Тогда Жорж вздохнул и достал из кармана небольшую штуковину черного металла.
— Вы героиня. Кто я такой, чтобы удерживать вас от подвига? Это вам, держите.
Она взяла легкий, почти ей по руке, пистолет.
— Что это? Зачем?
— «Баярд». Благородное оружие с благородным названием. Я потратил на него всё, что оставалось от жалования. А «наган» оставлю себе. Если вы окажетесь в опасности, я буду наготове. Уж этого запретить вы мне не можете!
На глазах у нее выступили слезы.
— Спасибо… Теперь я не буду бояться. Почти… Но как из него стреляют?

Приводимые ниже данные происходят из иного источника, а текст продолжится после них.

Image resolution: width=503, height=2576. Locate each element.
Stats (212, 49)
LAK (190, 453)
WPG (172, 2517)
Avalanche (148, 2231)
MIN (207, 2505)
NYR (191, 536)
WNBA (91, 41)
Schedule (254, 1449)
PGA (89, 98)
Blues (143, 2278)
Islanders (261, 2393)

— Пойдемте в подвал. Я покажу.
Они спустились, и она отстреляла целую обойму. Это было совсем другое дело! Оружие можно было держать одной рукой, отдача почти не чувствовалась, а пули легли в манекен рядышком.
Доволен остался и Жорж. Он вставил новые пули, щелкнул чем-то, вернул пистолет Элизе.
— Теперь просто с предохранителя — и огонь! Помните: я рядом, я начеку.
По пути к выходу она проинструктировала секунданта еще раз:
— Вы ни в коем случае не оглядываетесь. Ни во что не вмешиваетесь. Только если я позову на помощь, хорошо?
Он кивнул, с каждым мгновением делаясь все мрачнее.
— Не вздумайте вытаскивать свой «наган»! Вы погубите нас обоих!
Снова кивнул.
— Лишь в том случае, если хан приготовится стрелять. Вам всё понятно?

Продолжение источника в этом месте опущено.